The extrusion is not listed as proprietary, I discovered this from Michael Heintz at Zenair. The cross section shows a radius corner with
2 structural flanges and 2 attachment flanges.
The plans I have do not have any notes about the part being proprietary (revision 2 drawings). Although I'm not a plans builder, I would say this is a good part to purchase from Zenith. From the drawing its a little difficult to see, but if you look at the vertical edge of the part where the tit is right, you can see on the left side of the vertical edge right as the curve starts, it is recessed slightly. Your aluminum sides fit against this recessed edge and makes for a nice smooth edge at the side/bottom, or side /top of the fuselage. If you order the part it is all one piece. The flanges aren't visibly attached pieces. If you are asking about the part for plans building direction or help, I'm not the person to ask. If that is the reason for your question, I would start a new discussion and as the topic put , "Plans building question" ------
Thanks for the help.
This is not about the Design Power Panel Specifically. But you mention having hard to access panel. After the agony of reworking my first CH801 panel doing an IFR upgrade, I vowed to never do it that way again for my second CH801. This PROBABLY will apply to 750 owners.
I cut out my original panel leaving about a 1" flange on the top and sides. The bottom I unriveted from the cross over formed aluminum brace that is supplied. I Installed nutplates and a doubler on the side and perimeter flange to maintain rigidity. Then I made my new panel out of sheet stock. I prewired all of it that could be prewired and used, high quality automotive style multi-pin pull out connectors to connect from the panel wiring to the airframe wiring for everything but the heavy battery master cable. I mounted the bottom of the new panel to the piece of formed aluminum that supports the bottom of the panel with piano hinges across the full length. (2 pieces with a 1" gap in the center for the bent ends of the hinge pins, so you can pull them out.)

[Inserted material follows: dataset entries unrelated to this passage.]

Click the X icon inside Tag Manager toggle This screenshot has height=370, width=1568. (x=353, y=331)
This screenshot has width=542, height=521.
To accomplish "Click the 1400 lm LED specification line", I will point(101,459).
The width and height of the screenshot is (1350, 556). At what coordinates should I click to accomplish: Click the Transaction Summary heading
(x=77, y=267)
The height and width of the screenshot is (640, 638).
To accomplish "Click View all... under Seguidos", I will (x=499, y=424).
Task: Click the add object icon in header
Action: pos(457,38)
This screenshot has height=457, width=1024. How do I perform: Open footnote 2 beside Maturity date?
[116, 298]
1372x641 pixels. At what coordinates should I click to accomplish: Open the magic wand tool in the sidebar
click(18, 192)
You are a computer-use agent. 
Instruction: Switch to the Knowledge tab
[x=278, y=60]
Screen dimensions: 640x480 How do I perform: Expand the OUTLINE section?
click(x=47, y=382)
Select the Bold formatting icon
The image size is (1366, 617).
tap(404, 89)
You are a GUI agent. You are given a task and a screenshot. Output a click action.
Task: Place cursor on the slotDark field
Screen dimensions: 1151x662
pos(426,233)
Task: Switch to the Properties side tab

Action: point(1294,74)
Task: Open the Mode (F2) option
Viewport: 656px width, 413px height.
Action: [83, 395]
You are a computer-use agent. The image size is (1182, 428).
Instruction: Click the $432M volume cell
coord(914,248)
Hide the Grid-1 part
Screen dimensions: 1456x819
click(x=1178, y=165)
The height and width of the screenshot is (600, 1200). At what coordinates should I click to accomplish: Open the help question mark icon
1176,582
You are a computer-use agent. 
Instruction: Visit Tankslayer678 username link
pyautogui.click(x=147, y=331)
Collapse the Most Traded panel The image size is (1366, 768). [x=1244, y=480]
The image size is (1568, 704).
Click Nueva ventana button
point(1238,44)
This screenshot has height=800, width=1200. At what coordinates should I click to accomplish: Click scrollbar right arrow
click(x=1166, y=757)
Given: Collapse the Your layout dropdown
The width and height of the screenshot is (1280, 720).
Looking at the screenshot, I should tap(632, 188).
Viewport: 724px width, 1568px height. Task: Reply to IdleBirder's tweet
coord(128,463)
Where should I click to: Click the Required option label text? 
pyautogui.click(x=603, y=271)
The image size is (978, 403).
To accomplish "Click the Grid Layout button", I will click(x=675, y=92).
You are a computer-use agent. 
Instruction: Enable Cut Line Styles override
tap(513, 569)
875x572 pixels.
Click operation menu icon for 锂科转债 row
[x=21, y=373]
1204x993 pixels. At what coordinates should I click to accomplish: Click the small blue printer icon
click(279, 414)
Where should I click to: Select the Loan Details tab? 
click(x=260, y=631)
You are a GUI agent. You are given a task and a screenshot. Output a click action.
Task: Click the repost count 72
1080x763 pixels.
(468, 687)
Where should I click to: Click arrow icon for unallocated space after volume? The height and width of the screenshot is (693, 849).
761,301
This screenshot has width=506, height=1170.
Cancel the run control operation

You can remove the perimeter screws in a few minutes and tip the panel out several inches for easy access to all the multipin connecters, static lines, and antenna leads. If you want to remove the whole panel, just pop the connections, then pull the hinge pins and the whole panel comes right out. This AC has dual sticks so I mounted my mechanical cable controls (throttle, mixture, carb heat, etc) in a center subpanel so that you don't have to unrig cables to pull the panel.
For the center stick version you could do the same by mounting them right beneath the panel on both sides. But I really like my dual sticks compared to the center Y stick. It was a bit of work to retrofit. It would be an easy mod while building.
Myall glass IFR CH810 panel took about 400 hours to build in a nice well lit, comfortable garage on a wooden stand so I could work on it in any orientation and test > 90% of it before installing it . Compared to being on your back under a panel with sharp edges, either freezing or the sweat in your eyes trying to do it in the semi-dark, and you would never ever try to build a panel any other way.
Just in case anyone is interested in an easier way. (BTW- It is aluminum with a vinyl wrap, not Carbon fiber)
I'm sure your post will give others some good ideas if they haven't completed their wiring yet. When I did my panel I should have researched it a little better. I wish I had seen the posts about sub-panel during my build. It would have been great for me. I thought a couple of times about a re-build of the panel, but too late now that I'm trying to sell my plane.